Education Minister, Dr. Khiddu Makubuya acknowledge that retention was still a problem but that government will work together with the other stakeholders to bridge the gap by improving the school infrastructure.

However, UPE has made tremendous achievements in other parameters, achieving a 250% increase in enrolment between 1996 and 2003. The net enrolment ration now stands at about 90% as opposed to 60% before the programme was introduced.

The wealth bias that had characterised access prior to UPE has virtually been eliminated. The 20% poorest households now have as high enrolment as the 20% richest households - 84% and 85% respectively, according to the World Bank report.

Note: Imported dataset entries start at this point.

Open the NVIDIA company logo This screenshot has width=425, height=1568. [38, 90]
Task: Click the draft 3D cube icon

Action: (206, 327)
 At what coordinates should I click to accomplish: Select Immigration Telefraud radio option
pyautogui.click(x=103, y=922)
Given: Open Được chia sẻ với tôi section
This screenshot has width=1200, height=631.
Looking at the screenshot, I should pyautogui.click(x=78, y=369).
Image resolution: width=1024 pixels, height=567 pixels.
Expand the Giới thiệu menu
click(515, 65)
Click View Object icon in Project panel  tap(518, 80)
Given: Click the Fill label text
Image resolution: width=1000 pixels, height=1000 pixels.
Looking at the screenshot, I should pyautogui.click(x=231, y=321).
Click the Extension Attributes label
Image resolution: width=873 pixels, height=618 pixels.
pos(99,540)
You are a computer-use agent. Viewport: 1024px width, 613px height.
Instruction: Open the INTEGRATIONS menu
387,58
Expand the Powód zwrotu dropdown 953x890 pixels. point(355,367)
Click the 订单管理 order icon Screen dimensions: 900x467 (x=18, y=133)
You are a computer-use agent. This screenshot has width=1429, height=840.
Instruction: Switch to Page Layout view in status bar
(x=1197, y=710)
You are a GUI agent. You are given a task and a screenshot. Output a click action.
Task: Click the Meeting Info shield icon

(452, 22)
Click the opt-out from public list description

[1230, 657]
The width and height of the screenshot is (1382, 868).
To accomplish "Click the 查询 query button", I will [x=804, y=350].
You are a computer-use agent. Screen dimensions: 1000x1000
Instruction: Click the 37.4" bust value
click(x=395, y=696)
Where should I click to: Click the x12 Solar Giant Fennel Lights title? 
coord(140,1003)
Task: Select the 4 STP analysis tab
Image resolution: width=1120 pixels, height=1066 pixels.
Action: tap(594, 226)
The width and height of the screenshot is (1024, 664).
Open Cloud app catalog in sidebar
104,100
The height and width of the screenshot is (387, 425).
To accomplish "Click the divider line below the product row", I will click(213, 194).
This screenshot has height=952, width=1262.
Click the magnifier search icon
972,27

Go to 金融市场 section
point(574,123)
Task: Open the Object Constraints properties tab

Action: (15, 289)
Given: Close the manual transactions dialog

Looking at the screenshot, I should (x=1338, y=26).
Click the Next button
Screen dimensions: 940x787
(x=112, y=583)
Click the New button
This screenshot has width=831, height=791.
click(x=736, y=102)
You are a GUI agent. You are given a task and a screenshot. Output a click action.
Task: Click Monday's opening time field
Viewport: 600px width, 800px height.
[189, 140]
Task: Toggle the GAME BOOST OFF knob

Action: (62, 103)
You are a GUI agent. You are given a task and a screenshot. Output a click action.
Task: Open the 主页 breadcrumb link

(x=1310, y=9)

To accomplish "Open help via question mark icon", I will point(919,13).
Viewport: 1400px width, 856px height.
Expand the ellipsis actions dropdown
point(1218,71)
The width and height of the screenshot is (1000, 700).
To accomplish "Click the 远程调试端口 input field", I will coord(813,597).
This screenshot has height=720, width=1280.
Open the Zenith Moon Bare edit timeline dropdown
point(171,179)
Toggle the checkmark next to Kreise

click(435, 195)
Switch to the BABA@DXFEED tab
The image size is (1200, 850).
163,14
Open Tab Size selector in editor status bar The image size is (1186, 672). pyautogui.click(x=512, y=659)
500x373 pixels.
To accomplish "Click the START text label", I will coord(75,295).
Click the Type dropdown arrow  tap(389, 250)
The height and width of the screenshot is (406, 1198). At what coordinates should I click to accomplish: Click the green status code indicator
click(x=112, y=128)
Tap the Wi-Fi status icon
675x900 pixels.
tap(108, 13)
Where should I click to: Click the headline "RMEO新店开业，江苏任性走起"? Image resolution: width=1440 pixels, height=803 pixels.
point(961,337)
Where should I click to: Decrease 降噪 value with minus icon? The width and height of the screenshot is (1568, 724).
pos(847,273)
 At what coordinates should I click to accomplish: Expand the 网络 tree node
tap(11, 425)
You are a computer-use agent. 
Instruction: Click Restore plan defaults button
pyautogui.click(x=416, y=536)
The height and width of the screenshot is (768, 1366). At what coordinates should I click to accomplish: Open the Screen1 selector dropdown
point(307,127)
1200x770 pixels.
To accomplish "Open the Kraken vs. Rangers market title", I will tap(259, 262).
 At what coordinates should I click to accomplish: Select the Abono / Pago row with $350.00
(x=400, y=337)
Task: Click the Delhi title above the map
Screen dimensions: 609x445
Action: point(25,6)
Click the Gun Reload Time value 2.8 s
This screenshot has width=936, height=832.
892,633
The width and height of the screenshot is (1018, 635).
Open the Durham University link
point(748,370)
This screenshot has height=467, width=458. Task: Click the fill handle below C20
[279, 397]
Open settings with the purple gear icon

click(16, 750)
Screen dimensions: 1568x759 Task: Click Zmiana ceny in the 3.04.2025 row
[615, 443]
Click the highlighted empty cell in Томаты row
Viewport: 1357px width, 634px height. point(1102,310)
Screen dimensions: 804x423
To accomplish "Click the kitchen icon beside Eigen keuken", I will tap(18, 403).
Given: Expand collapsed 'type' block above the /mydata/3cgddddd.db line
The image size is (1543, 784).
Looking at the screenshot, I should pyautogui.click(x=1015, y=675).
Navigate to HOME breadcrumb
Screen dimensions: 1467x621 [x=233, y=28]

Vivian Nantambi from Buloba Church of Uganda Primary School summarised it all: “It is better to have some education for all rather than all education for some.”

UPE has also raised the Gross Intake Rate (GIR) in primary schools by 155% with those of girls going up by as much as 158%. The GIR is the number of new entrants in primary one as a percentage of the population of the official school entry age, which is six years.

The Net Intake Rate for boys went up by 55.9% while those for girls increased by 59.7% giving the average NIR of 57.8%. This scenario was best described by Josephine Nandungwa of St. Joseph’s primary school Masaka.

“For the first time in our school, there are more boys than girls. This means, before UPE very many girls were out of school,” she says.

The NIR is the percentage of new entrants into primary one as a percentage of the corresponding population.

Under UPE, over 84,000 classrooms have been built over the years. This has almost eliminated tree-shade schools.

“From tree-shade classroom, we now study in modern well-furnished classroom because of UPE,” Nantambi said.

The classroom construction programme under the School Facilities Grant (SFG) has reduced the pupil classroom ratio (PCR) from 94 in 1997 to 87. The target is to achieve the PCR of 1:55, the Pupil Desk ratio of 1:3, latrine - pupil ratio of 1:40 and at least four teachers houses per school in the medium term Budgetary Framework.

Government has also procured over seven million textbooks. The target is to achieve a pupil textbook ratio of 3:1 from the current 6:1.

The systematic recruitment of teachers has reduced the PTR from 1:110 in 1997 to 1:55 and plans are underway to take it down to 1:52 next year, if Dr. Khiddu Makubuya is to be believed.